▶ _Source passage_:
______________________________

On 11/15/2024 11:27 AM, Anton Ertl wrote:

jseigh <jseigh_es00@xemaps.com> writes:
Anybody doing that sort of programming, i.e. lock-free or distributed
algorithms, who can't handle weakly consistent memory models, shouldn't
be doing that sort of programming in the first place.
Do you have any argument that supports this claim.

Strongly consistent memory won't help incompetence.
Strong words to hide lack of arguments?

In my case, as I see it:
   The tradeoff is more about implementation cost, performance, etc.
Weak model:
   Cheaper (and simpler) to implement;
   Performs better when there is no need to synchronize memory;
   Performs worse when there is need to synchronize memory;
   ...
However, local to the CPU core:
   Not respecting things like RAW hazards does not seem well advised.
Like, if we store to a location, and then immediately read back from it, one can expect to see the most recently written value, not the previous value. Or, if one stores to two adjacent memory locations, one expects that both stores write the data correctly.
Granted, it is a tradeoff:
   Not bothering: Fast, Cheap, but may break expected behavior;
   Could naively use NOPs if aliasing is possible, but this is bad.
   Add an interlock check, stall the pipeline if it happens:
   Works, but can add a noticeable performance penalty;
   My attempts at 75 and 100 MHz cores had often done this;
   Sadly, memory RAW and WAW hazards are not exactly rare.

______________________________

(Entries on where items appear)
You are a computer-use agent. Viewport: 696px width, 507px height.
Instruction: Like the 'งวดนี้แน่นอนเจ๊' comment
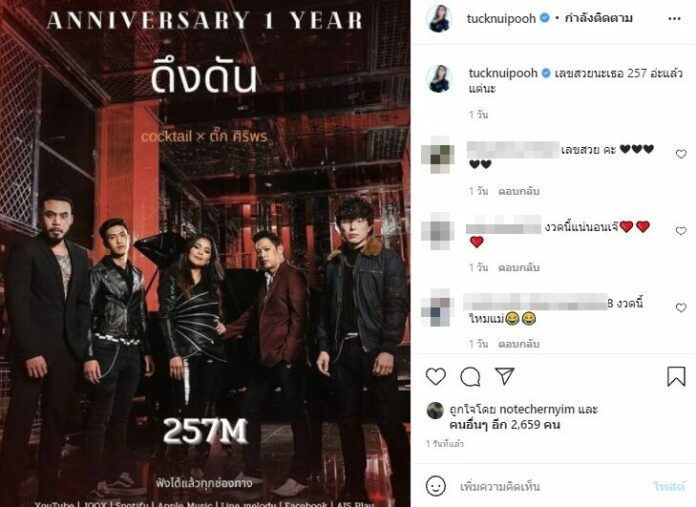pos(681,230)
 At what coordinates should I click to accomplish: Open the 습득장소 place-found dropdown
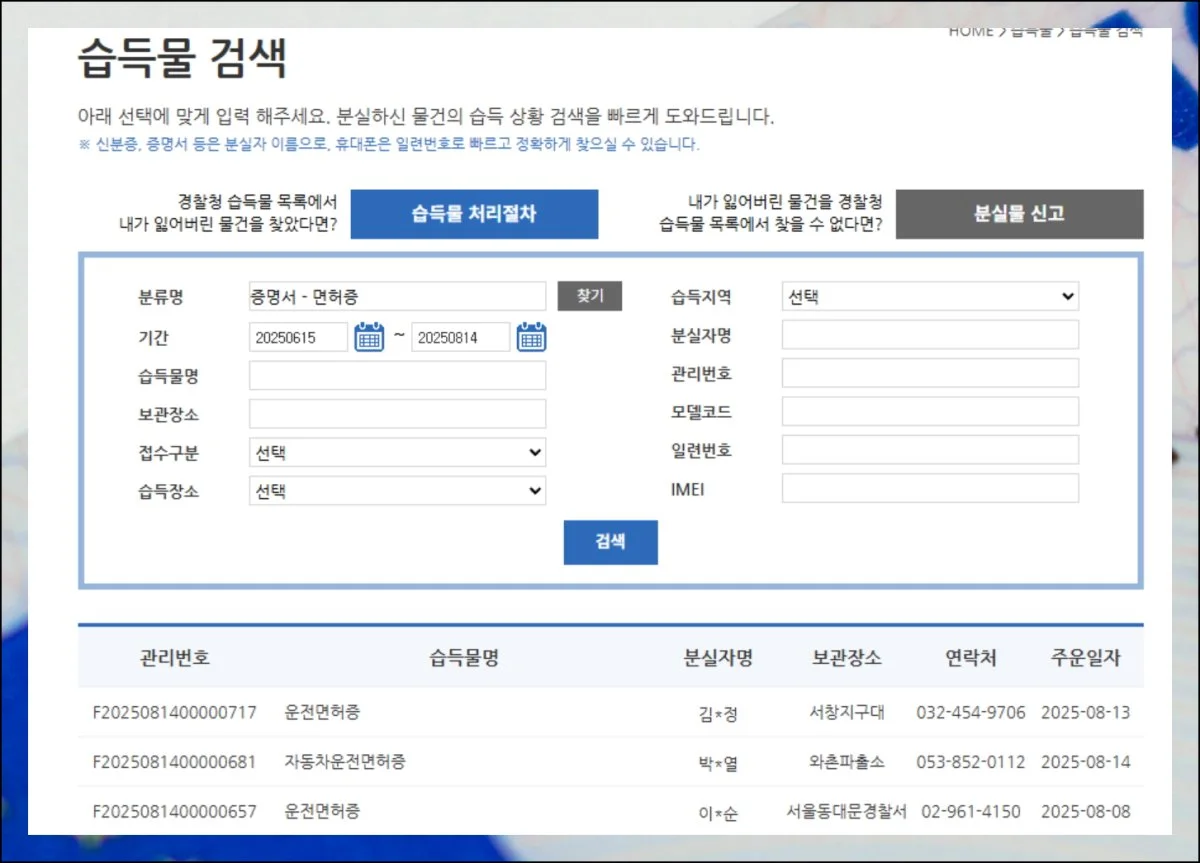397,490
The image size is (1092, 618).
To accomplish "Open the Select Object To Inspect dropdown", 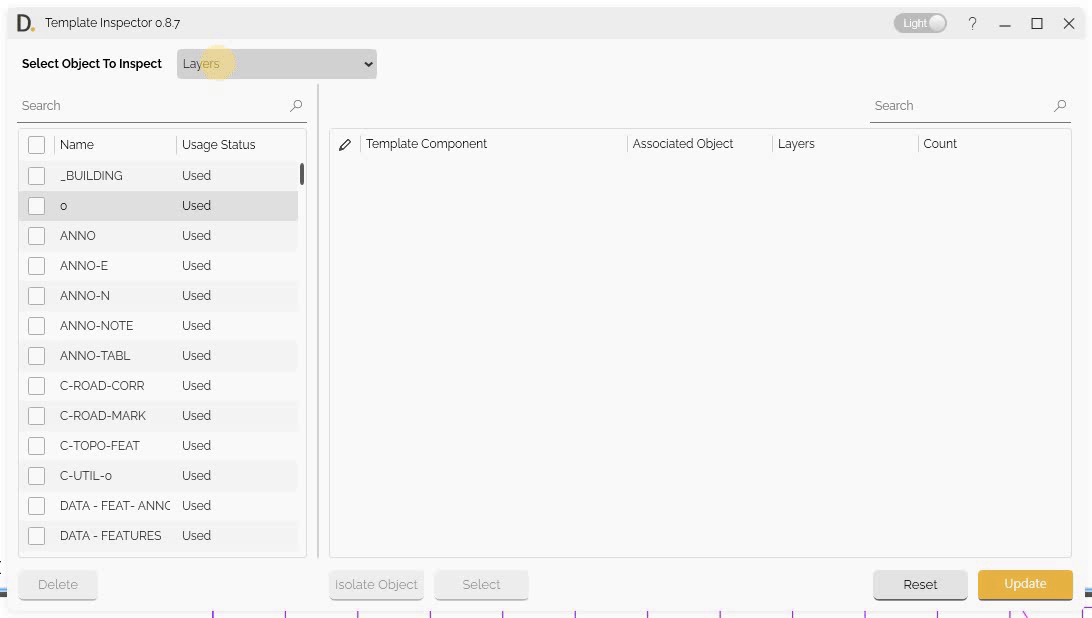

______________________________

▶ _List of tasks_:
- 1) Reproduce the portion of the forum excerpt on memory models starting with "Do you have" and going on through "seem well advised.".
- 2) In the forum excerpt on memory models, at what clock speeds were the cores that the writer says often added an interlock check and stalled the pipeline?
- 3) Carry the forum excerpt on memory models forward, writing the next part after its final line.

▶ _Responses per task_:
- 1)
Do you have any argument that supports this claim.

Strongly consistent memory won't help incompetence.
Strong words to hide lack of arguments?

In my case, as I see it:
   The tradeoff is more about implementation cost, performance, etc.
Weak model:
   Cheaper (and simpler) to implement;
   Performs better when there is no need to synchronize memory;
   Performs worse when there is need to synchronize memory;
   ...
However, local to the CPU core:
   Not respecting things like RAW hazards does not seem well advised.

- 2) 75 and 100 MHz.

- 3)
   Use internal forwarding, so written data is used directly next cycle.
   Better performance;
   But, has a fairly high cost for the FPGA (*1).
*1: This factor (along with L1 cache sizes) weighs in heavily to why I continue to use 50MHz. Otherwise, I could use 75 MHz, but this internal forwarding logic, and L1 caches with 32K of BRAM (excluding metadata) and 1-cycle access, are not really viable at 75 MHz.
For the L2 cache, which is much bigger, one can use a few extra pad-cycles to access the Block-RAM array. Though, 5 cycle latency for Load/Store operations would be, not good.
Can note that with Block-RAM, usual behavior seems to be that if one tries to read from one port while writing to another port on the same clock edge, if both are at the same location, the prior contents will be returned. This may be a general behavior in Verilog though, rather than a Block-RAM thing (also seems to apply to LUTRAM if accessed in the same pattern; though LUTRAM allows also reading the value via combinatorial logic rather than a clock-edge, which seems to always return the value from the most recent clock-edge).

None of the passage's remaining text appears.